TEXT EXCERPT
Digital Domain Power Division Multiplexed Dual Polarization Coherent Optical OFDM Transmission

Abstract

Capacity is the eternal pursuit for communication systems due to the overwhelming demand of bandwidth hungry applications. As the backbone infrastructure of modern communication networks, the optical fiber transmission system undergoes a significant capacity growth over decades by exploiting available physical dimensions (time, frequency, quadrature, polarization and space) of the optical carrier for multiplexing. For each dimension, stringent orthogonality must be guaranteed for perfect separation of independent multiplexed signals. To catch up with the ever-increasing capacity requirement, it is therefore interesting and important to develop new multiplexing methodologies relaxing the orthogonal constraint thus achieving better spectral efficiency and more flexibility of frequency reuse. Inspired by the idea of non-orthogonal multiple access (NOMA) scheme, here we propose a digital domain power division multiplexed (PDM) transmission technology which is fully compatible with current dual polarization (DP) coherent optical communication system. The coherent optical orthogonal frequency division multiplexing (CO-OFDM) modulation has been employed owing to its great superiority on high spectral efficiency, flexible coding, ease of channel estimation and robustness against fiber dispersion. And a PDM-DP-CO-OFDM system has been theoretically and experimentally demonstrated with 100 Gb/s wavelength division multiplexing (WDM) transmission over 1440 km standard single mode fibers (SSMFs).

RECORDS
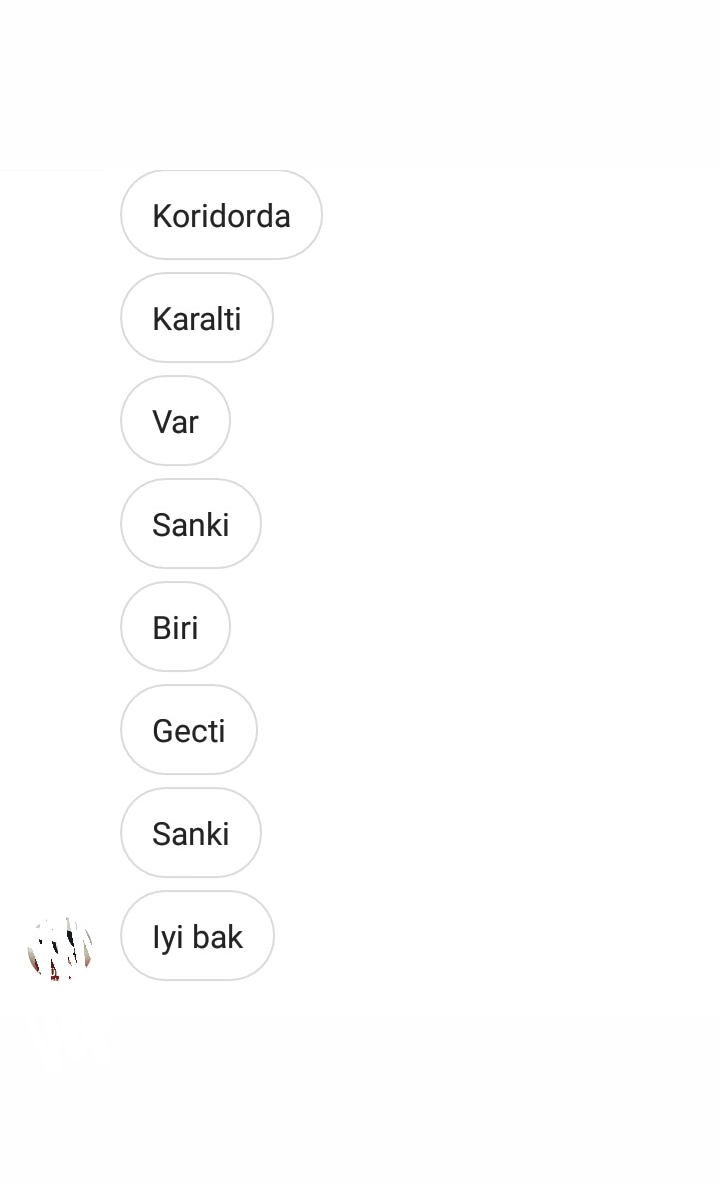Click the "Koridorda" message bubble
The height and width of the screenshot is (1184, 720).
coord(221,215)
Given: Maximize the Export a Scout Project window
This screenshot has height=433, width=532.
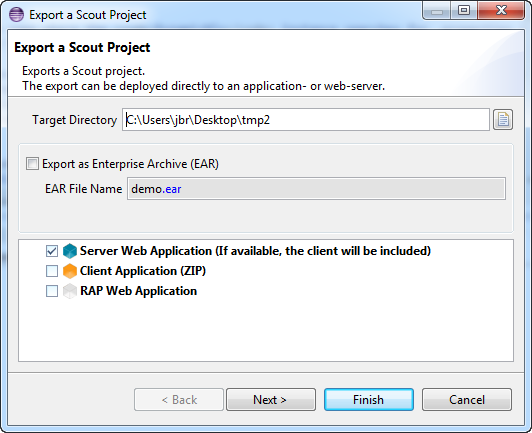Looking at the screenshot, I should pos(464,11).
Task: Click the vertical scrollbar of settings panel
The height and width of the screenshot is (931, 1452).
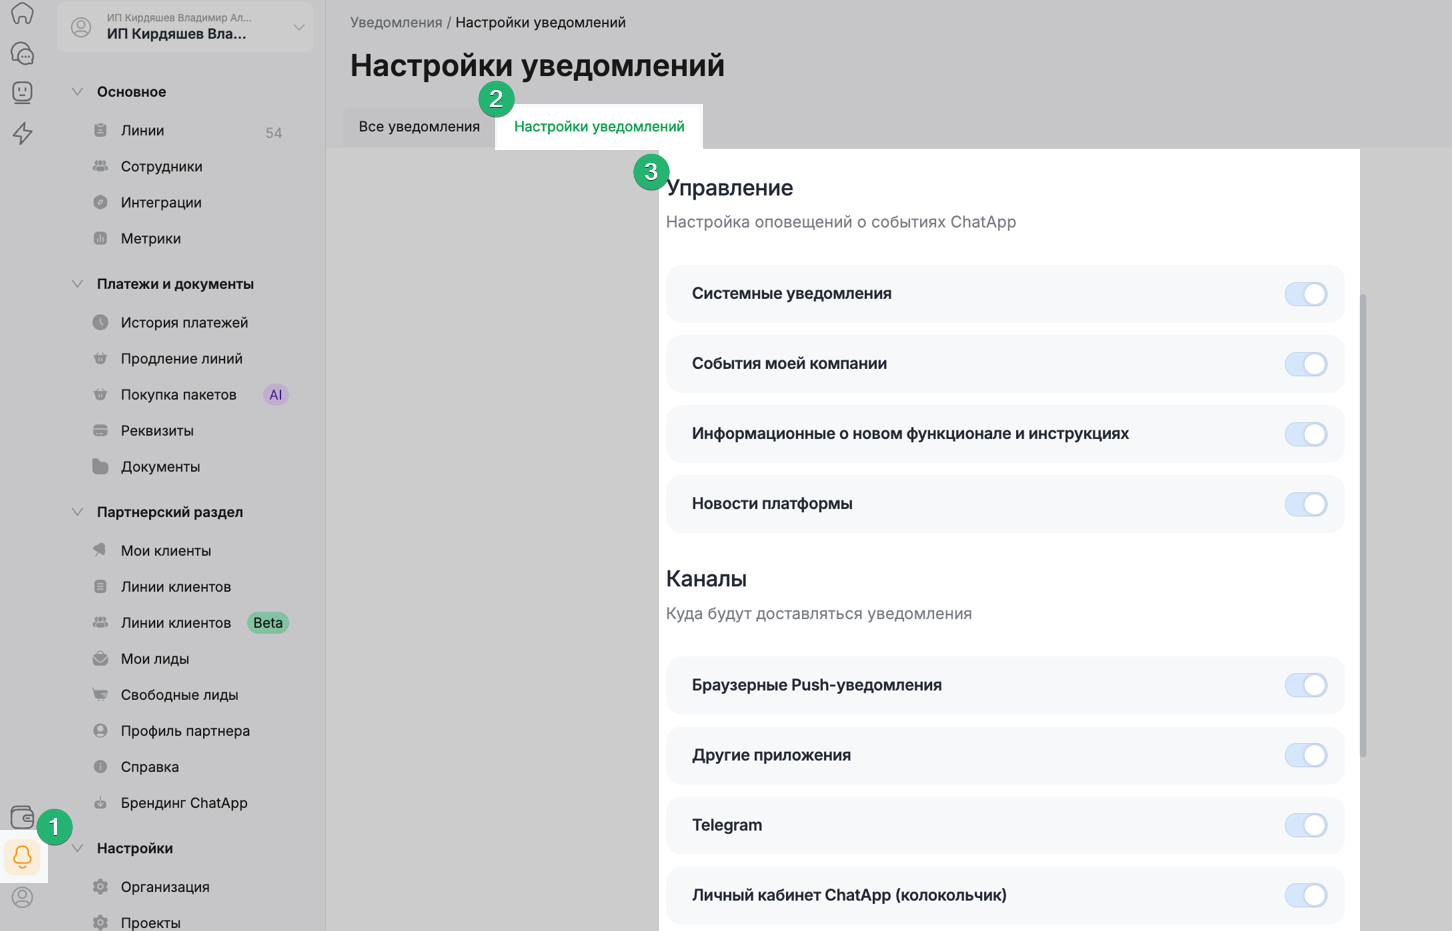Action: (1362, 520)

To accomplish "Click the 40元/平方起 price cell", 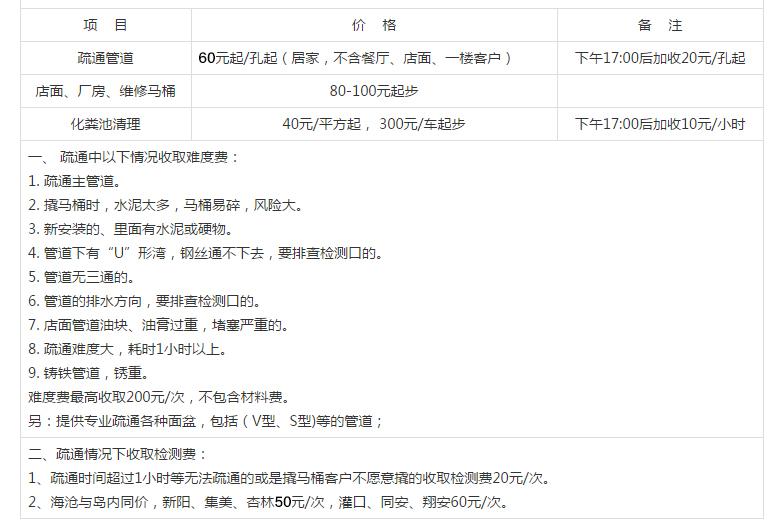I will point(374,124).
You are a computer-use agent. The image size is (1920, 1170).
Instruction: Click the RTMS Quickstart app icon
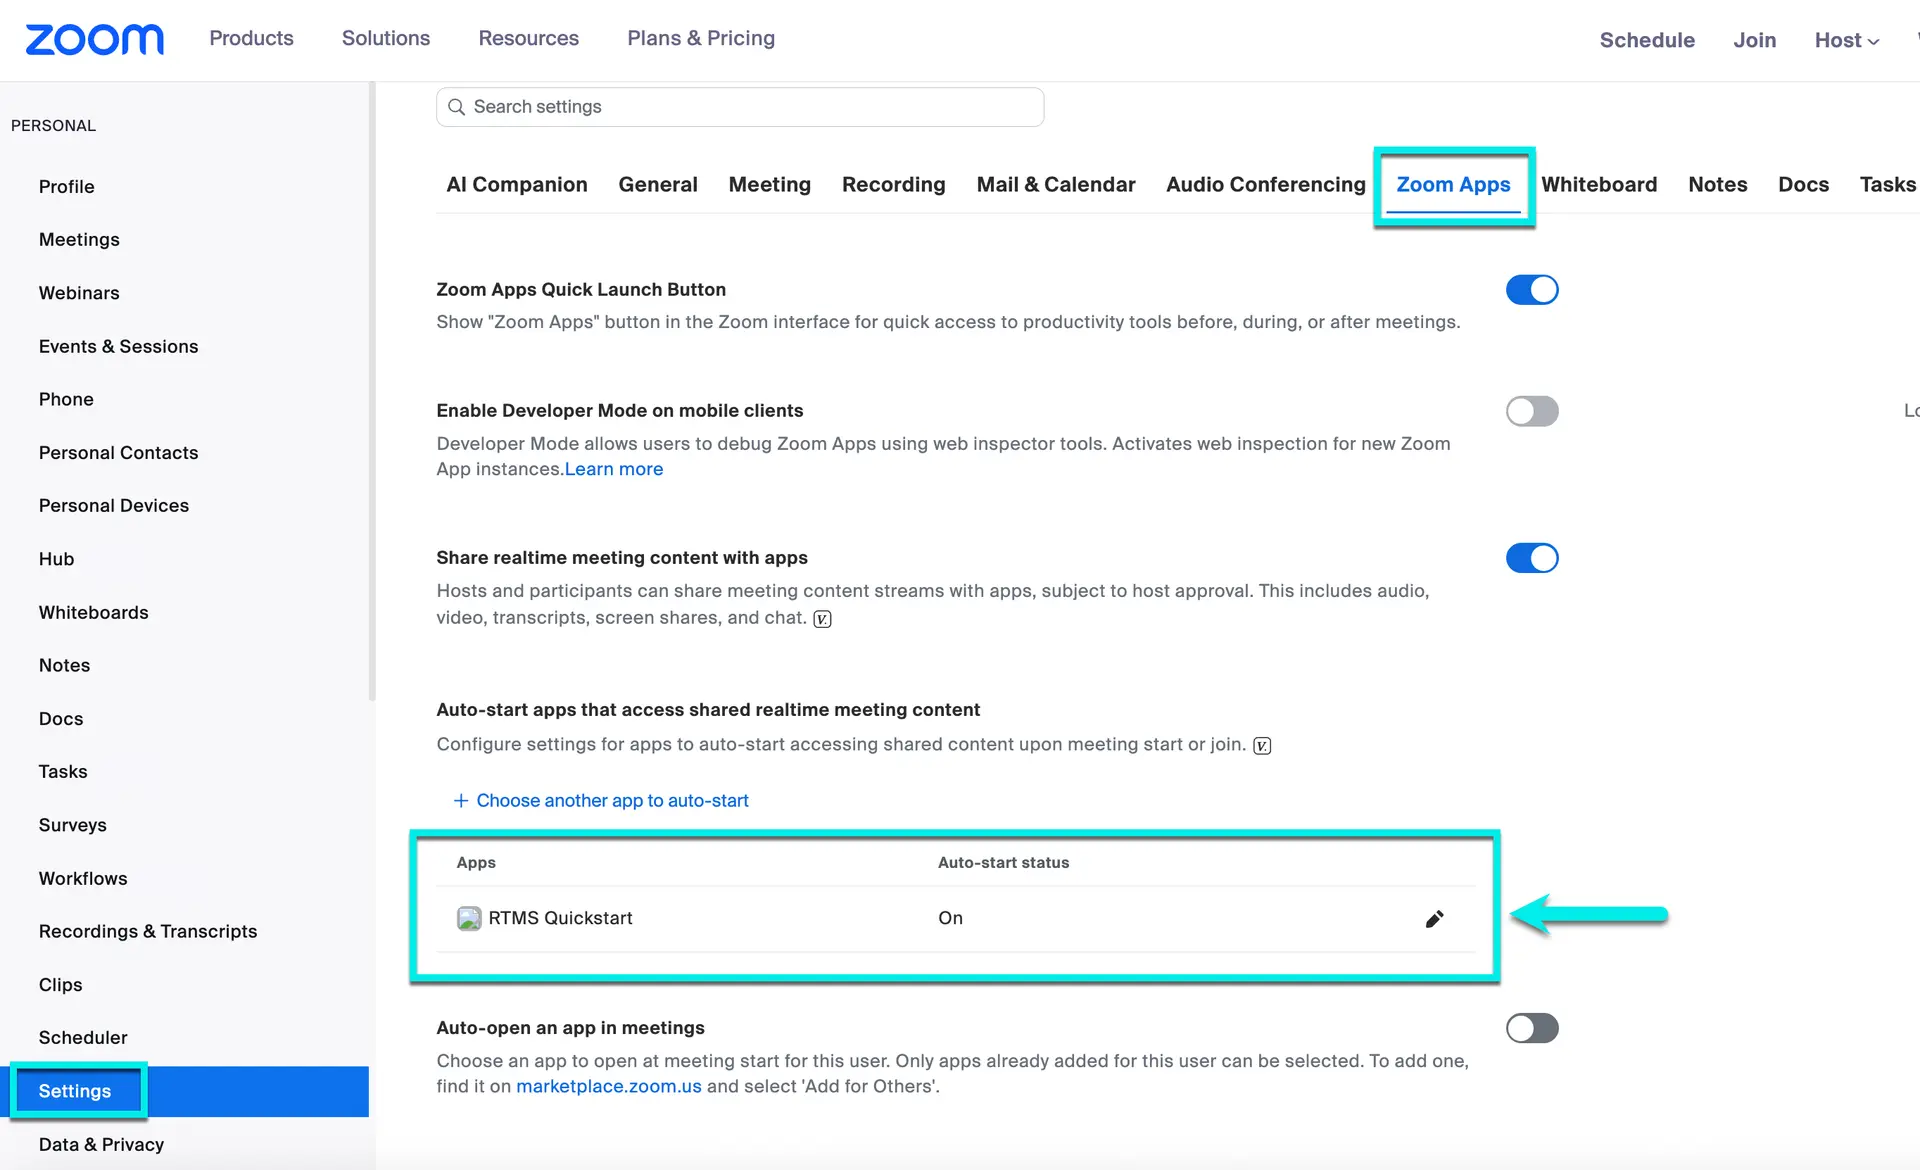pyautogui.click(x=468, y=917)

DIRECTIVES
A - Recast the paragraph of the optical multiplexing abstract that begins "Capacity is the eternal pursuit" as a short list of its main facts.
B - Please translate this sentence from the optical multiplexing abstract into Spanish: "For each dimension, stringent orthogonality must be guaranteed for perfect separation of independent multiplexed signals."
C - Carry on the optical multiplexing abstract from the point where it stops.
The lines are separate material, apart from the optical multiplexing abstract.

ANSWERS BELOW
A -
- Demand from bandwidth-hungry applications keeps pushing communication systems to raise capacity.
- Optical fiber systems have grown in capacity by multiplexing over the carrier's physical dimensions: time, frequency, quadrature, polarization and space.
- Each dimension requires strict orthogonality to separate the multiplexed signals.
- Relaxing that constraint could improve spectral efficiency and make frequency reuse more flexible.
- Drawing on non-orthogonal multiple access (NOMA), the authors propose digital domain power division multiplexed (PDM) transmission, fully compatible with current dual polarization (DP) coherent optical systems.
- CO-OFDM modulation is used for its high spectral efficiency, flexible coding, easy channel estimation and robustness to fiber dispersion.
- A PDM-DP-CO-OFDM system was demonstrated in theory and experiment with 100 Gb/s WDM transmission over 1440 km of standard single mode fiber.

B - Para cada dimensión, debe garantizarse una ortogonalidad estricta para la separación perfecta de las señales multiplexadas independientes.

C -
Introduction

To meet the increasing demand of high capacity optical fiber transmission network, five available physical dimensions including time, frequency, quadrature, polarization and space have been utilized for modulation and multiplexing in optical communications¹. In these schemes, stringent orthogonality must be satisfied to avoid inference or crosstalk from other channels so that signals can be separated individually without degrading each other’s detection performance. However, one of the major problems in these orthogonal multiplexing systems such as orthogonal frequency division multiplexing (OFDM) or Nyquist WDM is that they do not allow frequency reuse of two independent signals within the same physical dimension. Recently, power domain non-orthogonal multiple access (NOMA) is proposed as a potential candidate for the upcoming 5 G wireless communication standard due to its superior spectral efficiency². In power domain NOMA, multiple users are multiplexed with different power levels using superposition coding at the transmitter side and successive interference cancellation (SIC) based multi-user detection algorithms at the receivers. The non-orthogonal feature significantly improves the capacity and throughput in both wireless and visible light communication systems by allocating the entire bandwidth to different users simultaneously^3,4. Inspired by the idea of power domain NOMA, we have recently proved the feasibility of using a new multiplexing dimension to enhance the capacity of direct detection optical OFDM (DDO-OFDM) system by multiplexing the spectrally overlaid signals with different power levels in digital domain^5,6.

In this paper, we further develop the idea of digital domain power division multiplexing (PDM) into dual polarization coherent optical OFDM (DP-CO-OFDM) transmission systems, which is promising for ultra-large capacity long-haul coherent optical fiber communications. After theoretical analysis and numerical simulations, we experimentally demonstrated a 100 Gb/s WDM transmission over a standard single mode fiber (SSMF) link of 1440 km. The results show that system capacity can be nearly doubled when two baseband quadrature phase shift keying (QPSK) OFDM signals are overlaid together with proper power ratio before optical modulation process and decoded after phase recovery process using carefully designed SIC algorithm, which is proved to show better performance than conventional hierarchical de-mapping approach in our experiment. Besides the capacity upgrade, the PDM scheme is also flexible to allocate customized quality of service (QoS) for different subscribers by properly setting suitable power levels of non-orthogonal multiplexed branches.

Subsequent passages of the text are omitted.